From NASA’s Mariner missions in the 1960s our vision of Mars has gradually changed. Centuries of fantasy representations of the planet have been replaced by photographic images. Sensational by their novelty, their value was at first limited by the technical means available. Since then something like a history of Mars photography has unrolled. Keith Mason insists on the importance of visualisation at the present stage of exploration. His talk became an object lesson of what can be learned by an expert’s reading of detailed and precise photographs. In one after another of astonishing views he pointed out what they revealed about the history and composition of Mars. Every fact deduced and established seemed to lead on to another question. The excitement of the chase was clearly part and parcel of astronomy.

 

Keith Mason reminded us that humankind has never been able to contain astronomy within the bounds of numbers and formulae. It has always tended to reach out beyond to ask deeper questions.  He feels the recent photographs of Mars challenge us in the way great art does. To quote from one of his interviews, “Doing science gives you the same satisfaction as looking at a work of art. It expands your horizons. In that way, the value of science is similar to the value of art.” To philosophy and art add movie-going thrills. It’s an historic first to watch the rover, Perseverance, exploring the Jezero Crater or to follow Ingenuity, the small robotic solar helicopter, as it scurries over Mars. 

 

The success of the helicopter means that moving about on Mars will no longer be limited to the insect like crawl of the rover clinging to the surface. The task of Perseverance was to seek signs of ancient life on the planet in rock samples that can be analysed. Present conditions of low atmospheric pressure and radiation exposure make human habitation impossible on Mars outside of spacesuits. But knowledge of the planet’s past may indicate that conditions were not always thus. Life and running water may have once been present and if so the changes that occurred could help us to contrive a feasible habitat and survival method. Here the past, of course, is measured in billions of years. Astronomy takes us out of the everyday world. To engage in it seriously, Keith Mason tells us, we have to project ourselves into a place we have never known, an environment we must, science aiding, create with our imagination.

 

At the same time, Keith Mason’s own itinerary is anything but other worldly.
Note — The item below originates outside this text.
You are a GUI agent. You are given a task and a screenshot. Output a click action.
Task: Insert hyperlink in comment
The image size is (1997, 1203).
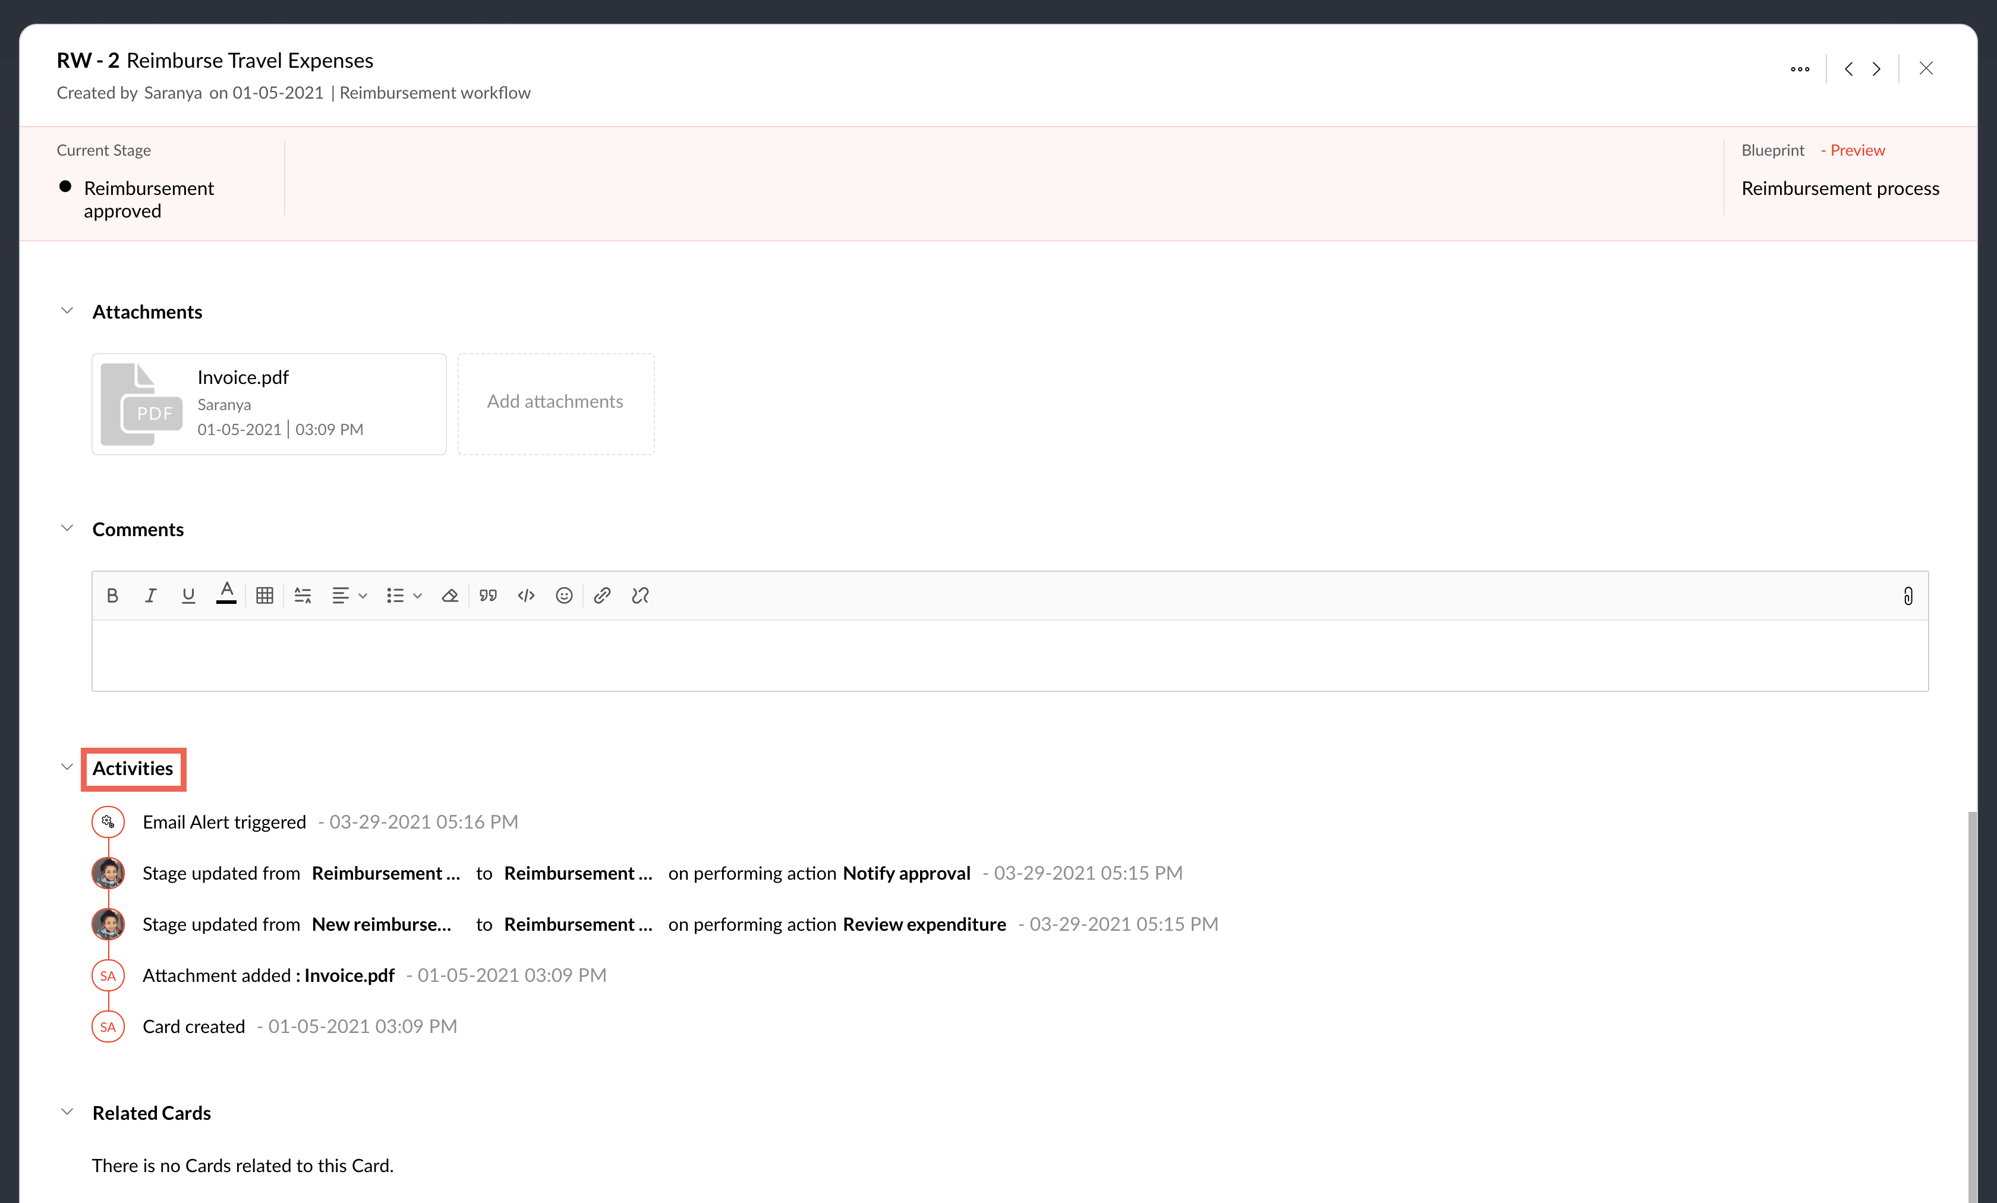[x=601, y=596]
It began on a family farm in Wales. The 1969 return to earth  of  Apollo II stirred him no end as a boy. He was enthralled by the brilliant and popular writing of Sir Patrick Moore and infected forever by that astronomer’s unquenchable enthusiasm for space. Keith Mason’s middle years in astronomy involved activity no longer called for today as data is now conveniently fed to control rooms. Astronomers in those years actually engaged at close quarters with telescopes, riding them, so to speak, like a racing driver. In a ticklish operation, the telescope’s cage had to be rotated in line with gravity. When, after such  experience  in  Australia and Chile, he settled into administrative work in the UK, Keith Mason’s interest in practical matters never waned. He remains intent on translating the advances of science into new products and applications. Moreover, in tune with the current social climate, he has actively encouraged a greater role for women in astronomy.